There also included a free medical clinic and a free legal clinic, for inhabitants of the House and for the people of the neighbourhood. The house was funded by donations of supporters.
The founding group envisioned the House as a home, not as an institution. This home would provide a source of food, clothing and shelter for the poor, where a personal, human, familial atmosphere existed rather than a clinical approach. The poor who came for help were treated with dignity; they were not subject to intake surveys. Such practices confused both the Montreal English Catholic community and the poor, leaving people to wonder if the House was some type of communist venture.
The more widely known the House became; the more it received criticism from the Montreal English Catholic community. The criticisms included the House's lack of official Archdiocese recognition, lack of an official name, and lack of an official mission or mandate.
Members of the House partook in a democratic voting process in which everyone voiced their preferences. On the day the vote took place, Tony Walsh spoke of Saint Benedict Joseph Labre.
Saint Benedict's Life story and scripture was descriptive of the Households philosophy and a unanimous vote agreed to the name of Saint Benedict Joseph Labre. It was decided later however, that the words 'saint' and 'Joseph' would be removed so that it was officially named 'Benedict Labre House' by June 1953.

=== Patricia House ===
November 1954, Marjorie Conners founded the Patricia House, which caters to the needs of transient, marginalized women in Montreal, low-income women and children from Griffintown, an area within Montreal. It was modeled after the Benedict Labre House and is located on Murray Street in Griffintown Montreal.

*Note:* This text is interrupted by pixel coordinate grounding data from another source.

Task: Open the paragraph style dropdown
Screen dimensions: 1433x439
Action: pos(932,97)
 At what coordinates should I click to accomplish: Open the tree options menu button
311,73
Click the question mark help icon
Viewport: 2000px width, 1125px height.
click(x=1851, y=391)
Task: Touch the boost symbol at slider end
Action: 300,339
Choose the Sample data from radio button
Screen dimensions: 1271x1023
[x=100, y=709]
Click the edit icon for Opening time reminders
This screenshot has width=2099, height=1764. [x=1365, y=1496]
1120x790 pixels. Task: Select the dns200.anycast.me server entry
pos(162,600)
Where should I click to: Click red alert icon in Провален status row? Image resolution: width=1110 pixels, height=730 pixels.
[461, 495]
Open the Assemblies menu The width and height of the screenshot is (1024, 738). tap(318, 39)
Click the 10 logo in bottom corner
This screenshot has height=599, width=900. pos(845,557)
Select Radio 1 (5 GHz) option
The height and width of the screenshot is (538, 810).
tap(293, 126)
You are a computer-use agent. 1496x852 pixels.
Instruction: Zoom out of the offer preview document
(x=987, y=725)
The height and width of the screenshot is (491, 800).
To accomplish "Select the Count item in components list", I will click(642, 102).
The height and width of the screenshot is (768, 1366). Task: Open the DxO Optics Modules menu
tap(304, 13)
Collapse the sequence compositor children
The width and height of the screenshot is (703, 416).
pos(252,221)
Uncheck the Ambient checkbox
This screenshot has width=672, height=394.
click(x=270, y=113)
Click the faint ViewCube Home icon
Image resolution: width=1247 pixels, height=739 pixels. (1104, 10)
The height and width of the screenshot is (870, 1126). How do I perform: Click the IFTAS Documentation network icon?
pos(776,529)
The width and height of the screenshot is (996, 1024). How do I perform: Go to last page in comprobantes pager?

Because of Patricia House, Benedict Labre House extended its hospitality outreach to include marginalized women and children.

== Present day ==
Today, the Benedict Labre House serves up to 55 000 meals per year, and receives upwards of 500 volunteers. Volunteers help the mission function at a high level of operation.
The Houses clothing drive extends into basic daily necessities as well, including socks, underwear, shampoo, deodorant and razors to help maintain basic hygiene.
The House offers shower facilities every day in which guests may bathe.
The House provides a service known as Crisis Intervention and Active Listening, in which basic, in house support is offered to guests suffering from addiction problems, mental illnesses or simply have urgent issues in need of address. The House goes as far to offer extensive referrals to various community resources.
Weekly activities are offered at the House including art workshops, music jam sessions, and movie nights.
The House offers bimonthly speaking conferences featuring guest speakers.Subjects include prevention of hepatitis C, targeting those who use syringes for various intravenous drugs, and presentations on low income housing.
As of recently, mainly during the summer, barbecues have been held where large companies, General Motors for example, bring a variety of food to the Benedict Labre House grounds and employees as well as volunteers grill and serve the guests of the house.
The House also offers help putting together annual tax reports for those guests seeking aid.
The House publishes a by-annual newsletter called the "UNITY" to update the community with information about the centres current events and relevant informations.
Benedict Labre House also offers an array of programs. Programs include a computer learning centre where guests learn how to create a CV, how to use the internet, email, Microsoft Word, Microsoft Publisher, and Microsoft Picture Manager. Yellow Bicycle Repair and Bicycle Shop, operated out of the backyard of the House, teaches hands-on experience in how to repair bicycles and build new ones from old parts. Green Healing, a garden grown in the backyard of the House offers guests an opportunity to help in the growing process of gardens.